Re: [PATCH] lib/int_sqrt.c: Optimize square root function

From: Linus Torvalds
Date: Thu Jul 20 2017 - 14:31:44 EST


How did this two-year old thread get resurrected?

Anyway, it got resurrected without even answering one core question:

On Thu, Jul 20, 2017 at 4:24 AM, Peter Zijlstra <peterz@xxxxxxxxxxxxx> wrote:
> On Mon, Feb 02, 2015 at 11:13:44AM -0800, Linus Torvalds wrote:
>>>> On Mon, Feb 2, 2015 at 11:00 AM, Linus Torvalds <torvalds@xxxxxxxxxxxxxxxxxxxx> wrote:
>> >
>> > (I'm also not entirely sure what uses int_sqrt() that ends up being so
>> > performance-critical, so it would be good to document that too, since
>> > that probably also matters for the "what's the normal argument range"
>> > question..)

This is still the case. Which of the (very few) users really _care_?
And what are the normal values for that?

For example, the 802.11 minstrel code does a "MINSTREL_TRUNC()" on a
"unsigned int" value that is in millions. It's not even "unsigned
long", so we know it's not many thousands of millions, and
MINSTREL_TRUNC shifts it down by 12 bits.

So we know we have at most a 20-bit argument.

The one case that uses actual unsigned long seems to be
"slow_is_prime_number()", and honestly, the sqrt() is the *least* of
our problems there.

There's a few drivers and filesystems that use it. I do not believe
performance matters in those cases. Even if you do a "int_sqrt()" per
nertwork packet on some high-performance network (and none of them
look anything like that).

And there's a couple of VM users. They don't look particularly critical either.

So why do you care? Because honestly, calling int_sqrt() once in a
blue moon with caches cold and no branch prediction information tends
to have very different performance characteristics from calling it in
a loop with very predictable input.

So I think your "benchmark" is just garbage, in that it's testing
something entirely different than the actual load.

Also, since this is a generic library routine, no way can we depend on
fls being fast.

But we could certainly improve on the initial value a lot.

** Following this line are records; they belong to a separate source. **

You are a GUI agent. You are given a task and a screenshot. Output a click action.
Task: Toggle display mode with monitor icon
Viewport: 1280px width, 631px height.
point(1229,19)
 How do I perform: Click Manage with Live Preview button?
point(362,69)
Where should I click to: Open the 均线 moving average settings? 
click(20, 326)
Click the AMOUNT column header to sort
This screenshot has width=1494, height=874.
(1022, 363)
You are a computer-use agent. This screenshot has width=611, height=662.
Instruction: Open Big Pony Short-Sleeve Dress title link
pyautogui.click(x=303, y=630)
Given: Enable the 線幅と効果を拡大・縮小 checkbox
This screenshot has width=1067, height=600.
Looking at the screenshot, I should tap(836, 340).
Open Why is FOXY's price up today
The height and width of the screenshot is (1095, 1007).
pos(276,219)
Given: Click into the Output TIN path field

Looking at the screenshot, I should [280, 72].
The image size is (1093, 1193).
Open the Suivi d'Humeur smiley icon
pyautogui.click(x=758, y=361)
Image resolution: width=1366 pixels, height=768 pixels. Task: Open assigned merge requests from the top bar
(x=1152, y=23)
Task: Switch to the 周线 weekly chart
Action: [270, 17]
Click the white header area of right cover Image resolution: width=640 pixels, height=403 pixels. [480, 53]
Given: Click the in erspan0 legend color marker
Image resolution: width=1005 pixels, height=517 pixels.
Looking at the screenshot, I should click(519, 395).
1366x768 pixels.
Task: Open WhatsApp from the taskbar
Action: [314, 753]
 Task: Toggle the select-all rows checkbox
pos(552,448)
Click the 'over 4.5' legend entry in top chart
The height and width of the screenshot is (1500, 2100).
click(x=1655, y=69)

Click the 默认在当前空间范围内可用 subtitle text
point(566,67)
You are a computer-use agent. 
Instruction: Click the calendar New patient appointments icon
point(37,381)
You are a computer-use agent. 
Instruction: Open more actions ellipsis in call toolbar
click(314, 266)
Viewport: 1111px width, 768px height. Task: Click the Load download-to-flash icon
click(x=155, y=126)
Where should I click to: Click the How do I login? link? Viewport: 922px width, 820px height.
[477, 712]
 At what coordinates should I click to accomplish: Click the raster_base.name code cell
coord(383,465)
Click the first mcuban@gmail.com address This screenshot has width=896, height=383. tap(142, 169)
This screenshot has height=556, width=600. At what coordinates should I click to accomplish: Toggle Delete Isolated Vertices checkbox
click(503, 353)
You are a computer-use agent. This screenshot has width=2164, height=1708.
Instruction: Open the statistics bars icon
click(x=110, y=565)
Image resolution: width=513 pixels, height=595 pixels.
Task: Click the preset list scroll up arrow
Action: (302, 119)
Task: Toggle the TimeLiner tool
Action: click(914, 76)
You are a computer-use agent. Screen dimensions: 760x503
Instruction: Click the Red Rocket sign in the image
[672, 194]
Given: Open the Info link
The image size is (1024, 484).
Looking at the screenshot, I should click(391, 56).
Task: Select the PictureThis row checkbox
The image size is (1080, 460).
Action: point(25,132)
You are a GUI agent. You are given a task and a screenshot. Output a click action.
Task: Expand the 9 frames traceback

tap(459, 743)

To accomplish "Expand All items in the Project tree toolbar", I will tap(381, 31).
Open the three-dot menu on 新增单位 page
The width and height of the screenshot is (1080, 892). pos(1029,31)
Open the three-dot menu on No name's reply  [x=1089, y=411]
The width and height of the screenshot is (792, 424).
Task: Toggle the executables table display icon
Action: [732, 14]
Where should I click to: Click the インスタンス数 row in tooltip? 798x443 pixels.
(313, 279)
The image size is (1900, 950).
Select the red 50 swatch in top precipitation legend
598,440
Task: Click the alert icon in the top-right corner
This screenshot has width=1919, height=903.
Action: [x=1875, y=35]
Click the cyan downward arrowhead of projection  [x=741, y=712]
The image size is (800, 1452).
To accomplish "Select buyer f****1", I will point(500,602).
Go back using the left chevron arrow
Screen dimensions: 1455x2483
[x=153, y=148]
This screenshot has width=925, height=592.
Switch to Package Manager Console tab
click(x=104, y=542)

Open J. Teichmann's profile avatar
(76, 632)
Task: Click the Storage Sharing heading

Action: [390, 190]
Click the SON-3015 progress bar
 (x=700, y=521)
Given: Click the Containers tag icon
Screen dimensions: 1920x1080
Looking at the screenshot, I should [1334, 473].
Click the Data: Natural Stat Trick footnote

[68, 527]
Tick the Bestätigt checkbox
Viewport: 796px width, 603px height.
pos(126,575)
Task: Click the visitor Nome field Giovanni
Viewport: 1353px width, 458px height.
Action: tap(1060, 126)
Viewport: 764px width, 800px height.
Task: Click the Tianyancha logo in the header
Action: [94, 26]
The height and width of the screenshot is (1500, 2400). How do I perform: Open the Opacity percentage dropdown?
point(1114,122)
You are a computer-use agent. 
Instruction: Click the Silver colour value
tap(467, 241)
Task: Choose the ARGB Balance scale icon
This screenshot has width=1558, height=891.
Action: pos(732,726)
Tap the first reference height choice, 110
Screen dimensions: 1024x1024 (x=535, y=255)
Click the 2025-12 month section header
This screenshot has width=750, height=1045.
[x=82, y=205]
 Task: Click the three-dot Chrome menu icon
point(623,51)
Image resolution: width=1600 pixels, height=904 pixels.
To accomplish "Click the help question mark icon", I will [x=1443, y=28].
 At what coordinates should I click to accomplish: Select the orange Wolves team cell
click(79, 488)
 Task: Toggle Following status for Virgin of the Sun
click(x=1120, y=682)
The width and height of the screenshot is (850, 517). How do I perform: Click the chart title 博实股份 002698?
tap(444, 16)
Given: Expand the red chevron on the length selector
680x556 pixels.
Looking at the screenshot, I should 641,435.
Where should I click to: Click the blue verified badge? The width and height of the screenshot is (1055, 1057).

It's just
that we should probably strive to improve on it without adding extra
branch misprediction or I$ misses - both things that your benchmark
isn't actually testing at all, since it does the exact opposite of
that by basically preloading both.

And the *most* important question is that first one:

"Why does this matter, and what is the range it matters for?"

Linus